Wednesday, May 20, 2009

Continuation of the binomial system in Chile

The Chilean opposition has once again blocked a proposal to reform Chile's binomial electoral system, and so the Concertación is trying to lay the blame on presidential candidate Sebastián Piñera, who has said he supports the reform.

The binomial system is a legacy of the dictatorship and has been a bone of contention for years. Congressional districts have two members. Parties (or coalitions) can put up two candidates per district, but to get both seats a party must win over 2/3 of the total district vote. If they win less than that, then the party with the second most votes gets the second seat.

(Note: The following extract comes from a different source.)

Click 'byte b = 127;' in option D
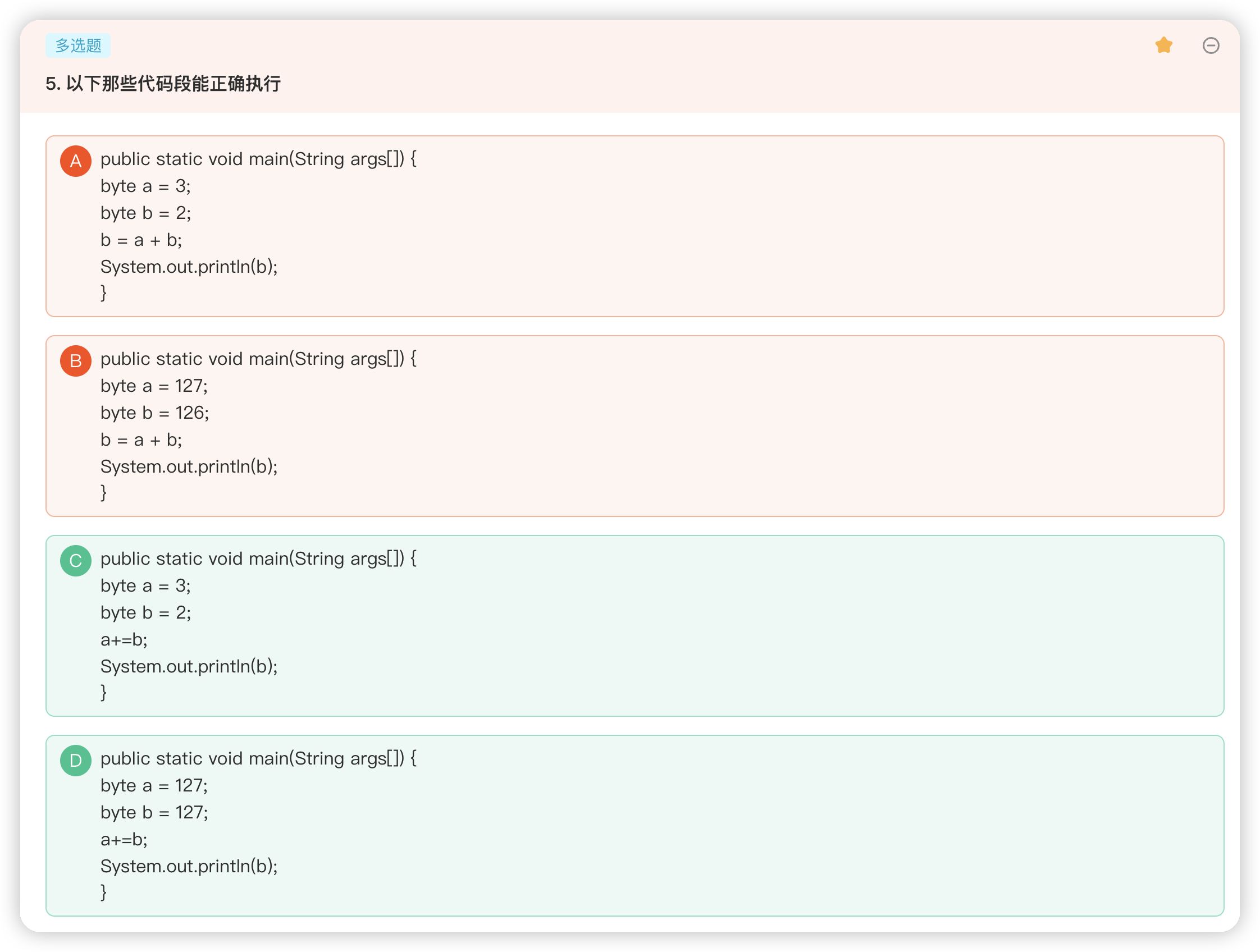1260x952 pixels. click(x=154, y=812)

The intent was to protect the political right and ensure it would keep winning seats despite its relatively small size. Since 1990, there have been many studies of its effects.* For example, it can foster party cooperation (because larger coalitions have a better chance at winning both seats) but it also means that party elites carefully pick and choose who should be in a given district, putting the entire process in the hands of only a few party leaders. Further, it shuts out small parties that do not join coalitions.

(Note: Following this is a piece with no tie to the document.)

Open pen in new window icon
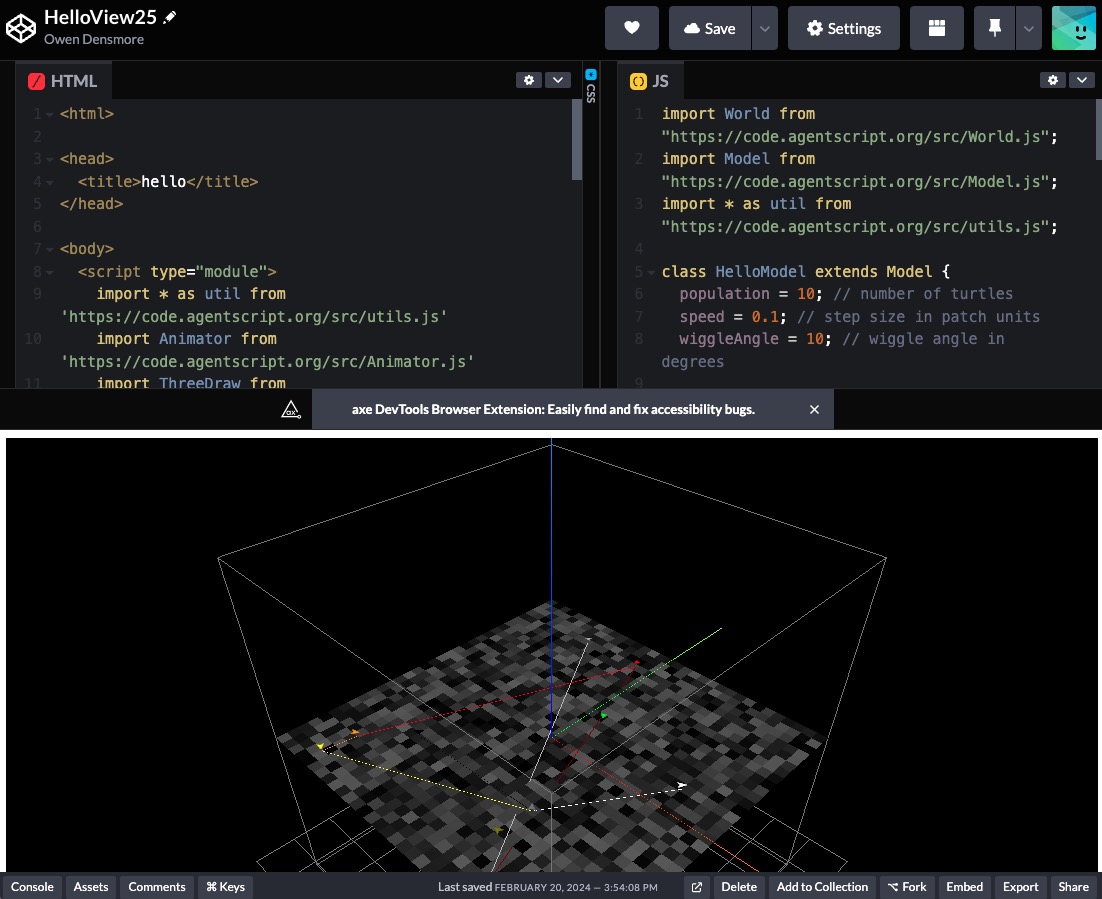This screenshot has height=899, width=1102. pyautogui.click(x=697, y=887)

But the parties of the right have now guaranteed that can continue to analyze the binomial system and suggest reforms for the foreseeable future.

* Peter Siavelis has been writing about this for years--for an analysis plus suggestions of reform, check out his "Electoral Reform Doesn't Matter-or Does It? A Moderate Proportional Representation System for Chile." Revsita de Ciencia Política 26, 1 (2006): 216-225. Patricio Navia has also published a lot on the binomial system--see here for a paper on candidate selection.